Trump überlässt Ivanka wie selbstverständlich seinen Platz am G-20-Tisch, als in Hamburg Karrierechancen von Frauen auf der Tagesordnung stehen. Ivanka führt die Delegation an, die sich in Deutschland umschaut, was die USA vom dualen Ausbildungssystem lernen können. Die Tochter ist eine Art Sonderbotschafterin fürs Kanzleramt. Sie begleitet ihn auch beim ersten Treffen mit Japans Premierminister Abe. Und wen nimmt Trump drei Tage nach der Wahl ins Weiße Haus mit, um die Details der Machtübergabe mit Barack Obamas Team zu besprechen? Ivankas Mann Jared Kushner.

Don hält sich fern von Washington

Don hält sich fern von Washington. Er und der jüngere Bruder Eric sollen die Trump-Firmen managen, solange der Senior Präsident ist und sich aus den Geschäften heraushalten muss. Doch jetzt werden ihn die Untersuchungsausschüsse zur Russland-Affäre vorladen, um mehr über den fatalen E-Mail-Austausch und das Treffen mit der Abgesandten Russlands zu erfahren. Auch Sonderermittler Robert Mueller wird sich melden. Und eventuell der Staatsanwalt. Spätestens dann wird sich der Vater vom Sohn lossagen müssen.

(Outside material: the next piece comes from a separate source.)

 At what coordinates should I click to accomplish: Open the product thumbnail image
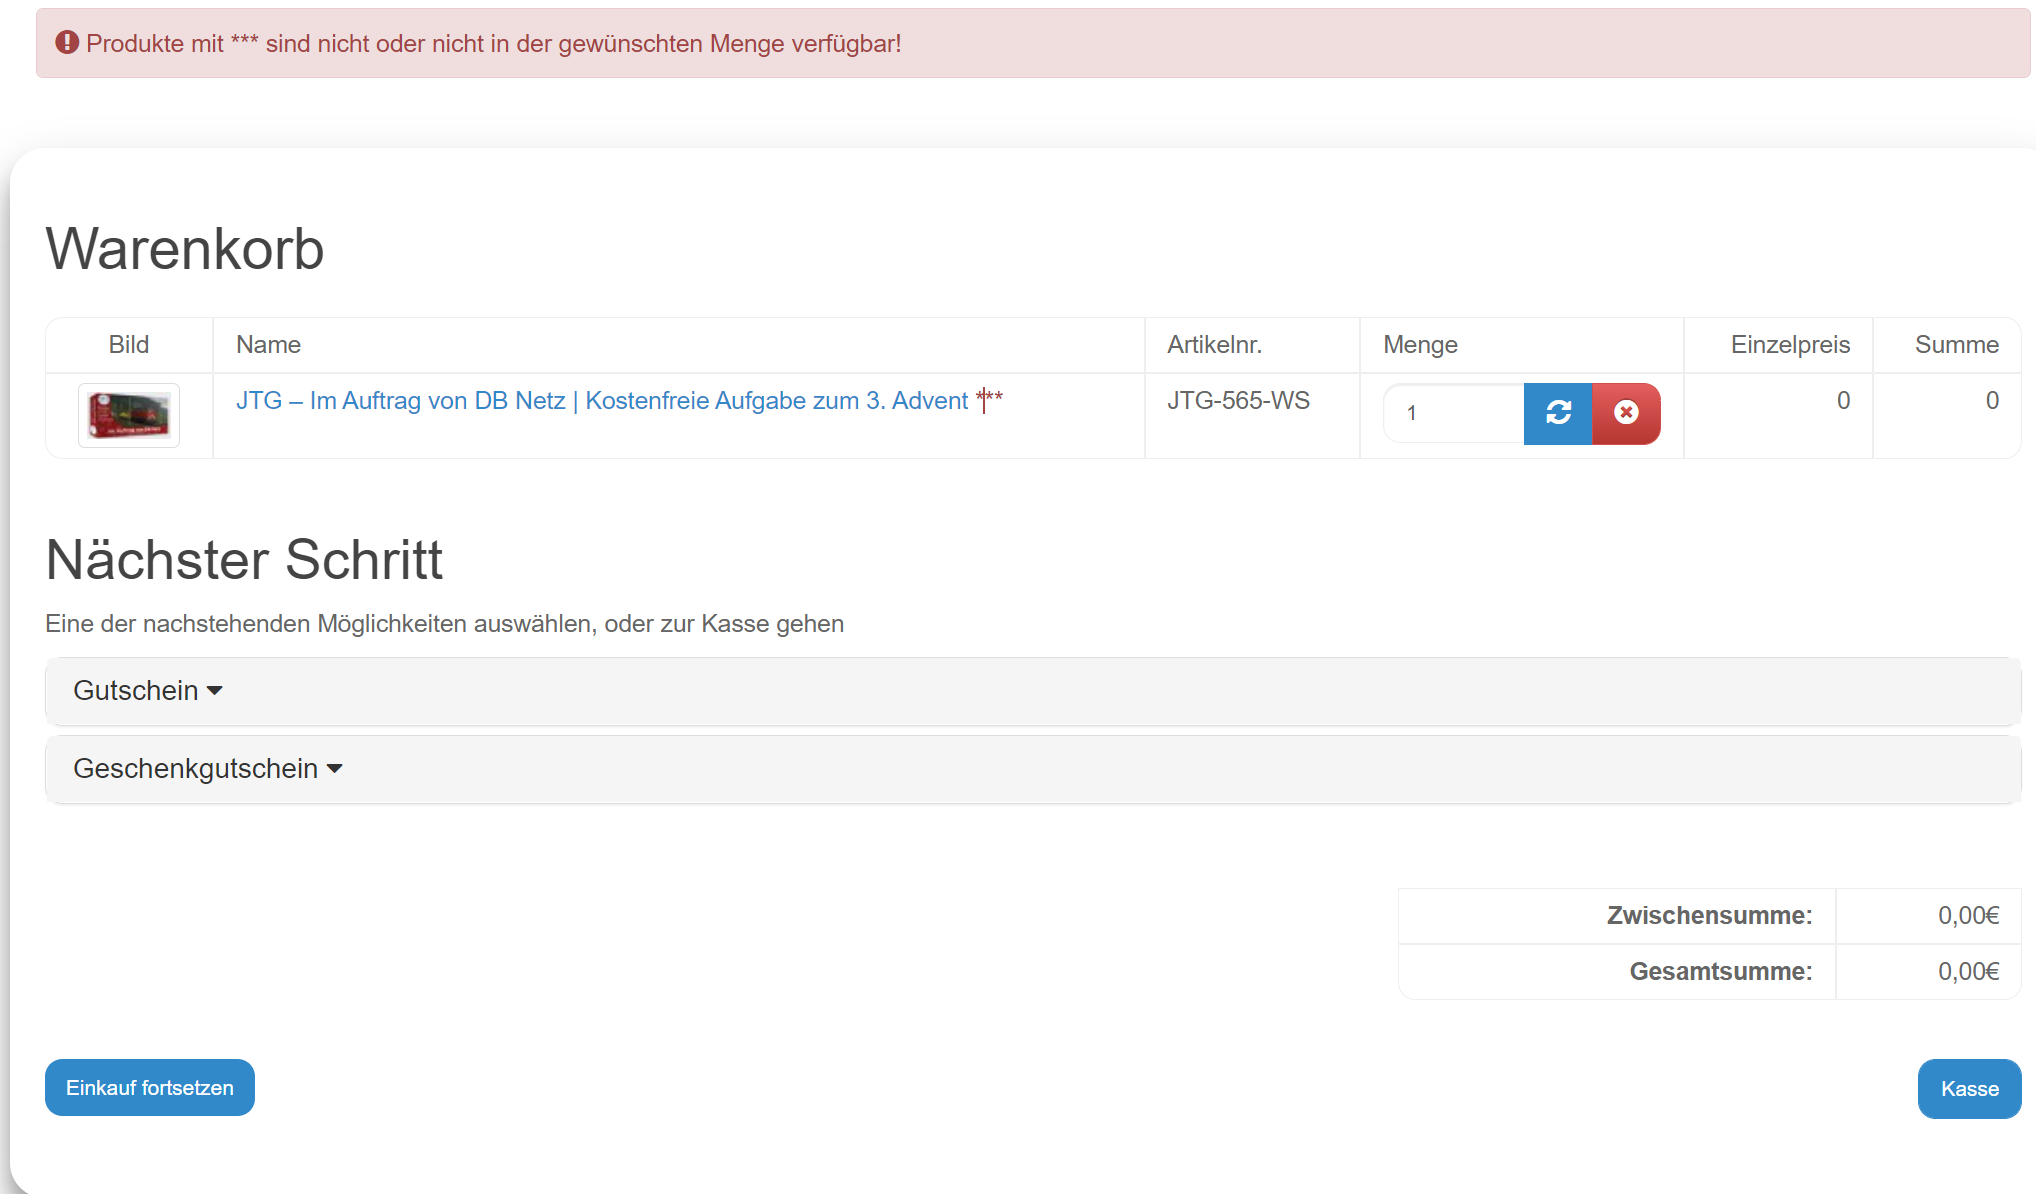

Oder der Sohn den Vater hineinziehen in die Affäre. Bisher behauptet er standhaft, Trump Sr. habe nichts gewusst von E-Mail und Treffen. Am Ende ist sich auch bei den Trumps jeder selbst der Nächste. Längst fragen US-Medien, ob nicht womöglich ein Familienmitglied die inkriminierende E-Mail an die „New York Times“ durchgestochen habe. Hat der Patriarch es noch in der Hand, wer aufsteigt und wer stürzt?